Start of Provided information

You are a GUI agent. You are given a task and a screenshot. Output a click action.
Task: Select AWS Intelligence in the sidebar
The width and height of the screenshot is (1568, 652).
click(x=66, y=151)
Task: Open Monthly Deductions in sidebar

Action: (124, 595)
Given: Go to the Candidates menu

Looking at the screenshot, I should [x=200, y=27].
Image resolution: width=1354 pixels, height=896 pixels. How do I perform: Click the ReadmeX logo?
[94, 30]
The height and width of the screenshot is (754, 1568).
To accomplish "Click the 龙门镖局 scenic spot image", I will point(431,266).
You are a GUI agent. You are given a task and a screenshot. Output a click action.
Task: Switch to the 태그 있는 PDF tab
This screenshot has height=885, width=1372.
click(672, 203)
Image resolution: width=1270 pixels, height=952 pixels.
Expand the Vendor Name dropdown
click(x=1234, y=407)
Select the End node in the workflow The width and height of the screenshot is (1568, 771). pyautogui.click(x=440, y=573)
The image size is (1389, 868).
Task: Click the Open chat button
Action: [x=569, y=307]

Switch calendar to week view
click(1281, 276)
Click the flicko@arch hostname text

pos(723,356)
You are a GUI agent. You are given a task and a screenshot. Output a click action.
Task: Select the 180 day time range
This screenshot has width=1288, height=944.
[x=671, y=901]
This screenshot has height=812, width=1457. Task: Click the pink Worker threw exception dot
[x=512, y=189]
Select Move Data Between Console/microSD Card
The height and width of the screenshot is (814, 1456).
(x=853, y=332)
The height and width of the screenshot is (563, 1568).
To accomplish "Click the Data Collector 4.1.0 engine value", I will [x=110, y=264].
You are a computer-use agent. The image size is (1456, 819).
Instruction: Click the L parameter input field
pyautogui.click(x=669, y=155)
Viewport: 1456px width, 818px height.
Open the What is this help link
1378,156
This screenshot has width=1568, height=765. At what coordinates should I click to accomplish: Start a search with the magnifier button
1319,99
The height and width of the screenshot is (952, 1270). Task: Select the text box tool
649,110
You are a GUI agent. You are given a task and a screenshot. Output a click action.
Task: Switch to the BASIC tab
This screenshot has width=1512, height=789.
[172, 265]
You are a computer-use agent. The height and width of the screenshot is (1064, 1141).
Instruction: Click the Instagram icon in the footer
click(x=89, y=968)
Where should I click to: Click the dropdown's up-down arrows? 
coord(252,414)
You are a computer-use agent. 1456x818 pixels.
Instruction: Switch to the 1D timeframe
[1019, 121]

End of Provided information

• What is required
Each record, from first to last, should be returned verbatim.

• Answer to this problem
You are a GUI agent. You are given a task and a screenshot. Output a click action.
Task: Select AWS Intelligence in the sidebar
The width and height of the screenshot is (1568, 652).
click(x=66, y=151)
Task: Open Monthly Deductions in sidebar

Action: (124, 595)
Given: Go to the Candidates menu

Looking at the screenshot, I should [x=200, y=27].
Image resolution: width=1354 pixels, height=896 pixels. How do I perform: Click the ReadmeX logo?
[94, 30]
The height and width of the screenshot is (754, 1568).
To accomplish "Click the 龙门镖局 scenic spot image", I will point(431,266).
You are a GUI agent. You are given a task and a screenshot. Output a click action.
Task: Switch to the 태그 있는 PDF tab
This screenshot has height=885, width=1372.
click(672, 203)
Image resolution: width=1270 pixels, height=952 pixels.
Expand the Vendor Name dropdown
click(x=1234, y=407)
Select the End node in the workflow The width and height of the screenshot is (1568, 771). pyautogui.click(x=440, y=573)
The image size is (1389, 868).
Task: Click the Open chat button
Action: [x=569, y=307]

Switch calendar to week view
click(1281, 276)
Click the flicko@arch hostname text

pos(723,356)
You are a GUI agent. You are given a task and a screenshot. Output a click action.
Task: Select the 180 day time range
This screenshot has width=1288, height=944.
[x=671, y=901]
This screenshot has height=812, width=1457. Task: Click the pink Worker threw exception dot
[x=512, y=189]
Select Move Data Between Console/microSD Card
The height and width of the screenshot is (814, 1456).
(x=853, y=332)
The height and width of the screenshot is (563, 1568).
To accomplish "Click the Data Collector 4.1.0 engine value", I will [x=110, y=264].
You are a computer-use agent. The image size is (1456, 819).
Instruction: Click the L parameter input field
pyautogui.click(x=669, y=155)
Viewport: 1456px width, 818px height.
Open the What is this help link
1378,156
This screenshot has width=1568, height=765. At what coordinates should I click to accomplish: Start a search with the magnifier button
1319,99
The height and width of the screenshot is (952, 1270). Task: Select the text box tool
649,110
You are a GUI agent. You are given a task and a screenshot. Output a click action.
Task: Switch to the BASIC tab
This screenshot has width=1512, height=789.
[172, 265]
You are a computer-use agent. The height and width of the screenshot is (1064, 1141).
Instruction: Click the Instagram icon in the footer
click(x=89, y=968)
Where should I click to: Click the dropdown's up-down arrows? 
coord(252,414)
You are a computer-use agent. 1456x818 pixels.
Instruction: Switch to the 1D timeframe
[1019, 121]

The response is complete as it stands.